### FRAGMENTO PARA LEER
........

Concluimos con estas bellas palabras del Talmud: “¡Tened mucho cuidado en hacer llorar a una mujer porque Dios cuenta sus lágrimas!”. Benedicto XVI dice que de la bondad del Creador brota el don del amor entre un hombre y una mujer.5


“Por tanto, el hombre dejará a su padre y a su madre y se unirá a su mujer, y serán una sola carne. Los dos estaban desnudos, el hombre y la mujer, y no se avergonzaban” (Gn 2,24-25).

La reflexión de este texto la vamos a hacer de la mano de san Juan Pablo II, quien, como sabemos, dedicó muchas catequesis a la teología del cuerpo y al matrimonio.

........

### BLOQUE DE DATOS
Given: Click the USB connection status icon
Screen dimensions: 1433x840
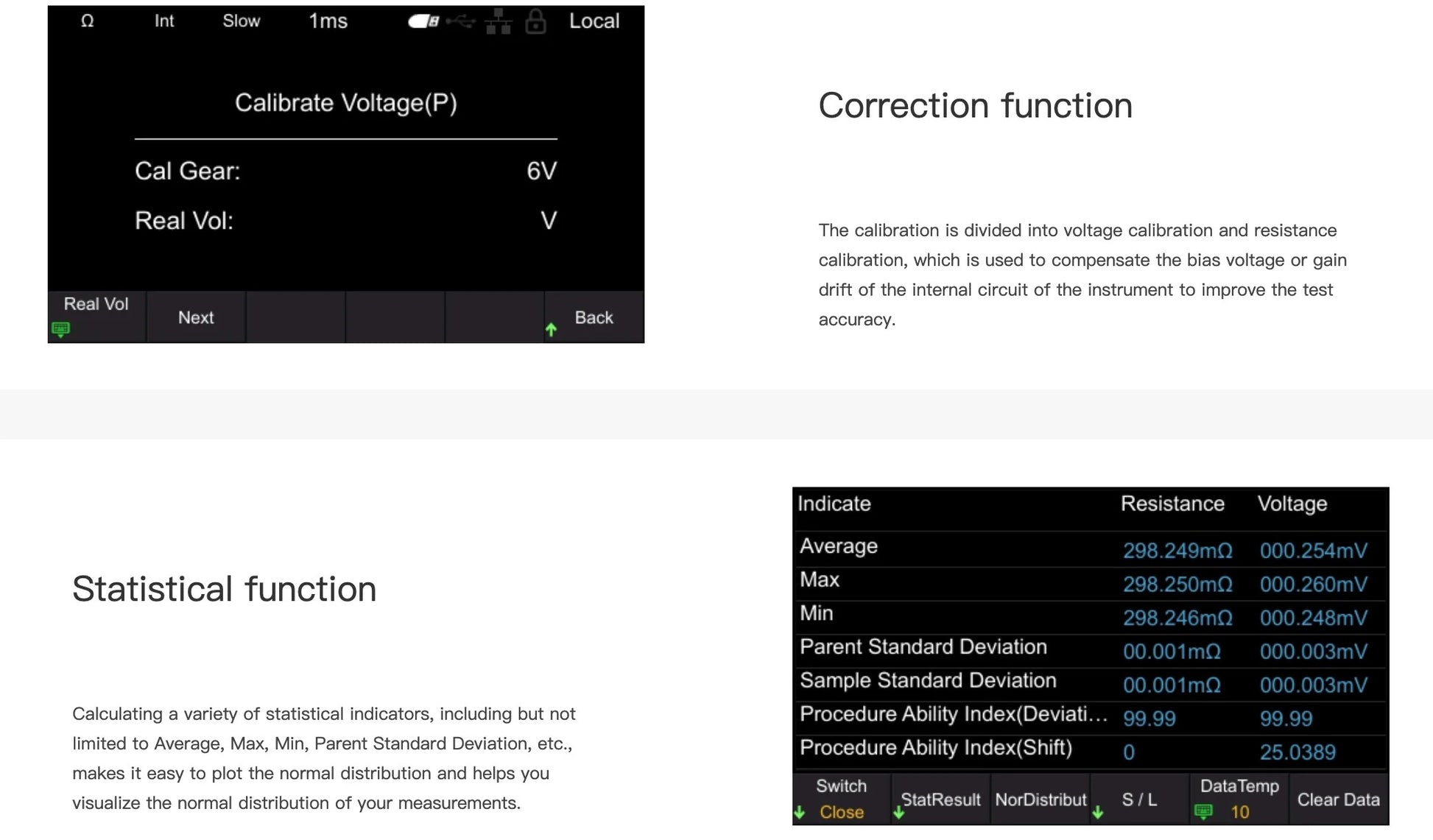Looking at the screenshot, I should [462, 21].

........

### QUÉ HACER
1. Según el fragmento para leer, ¿qué dice Benedicto XVI que brota de la bondad del Creador?
2. Transcribe el pasaje del fragmento para leer que empieza en "La reflexión de" y acaba en "y al matrimonio.".

### RESPUESTAS POR TAREA
1. El don del amor entre un hombre y una mujer.

2.
La reflexión de este texto la vamos a hacer de la mano de san Juan Pablo II, quien, como sabemos, dedicó muchas catequesis a la teología del cuerpo y al matrimonio.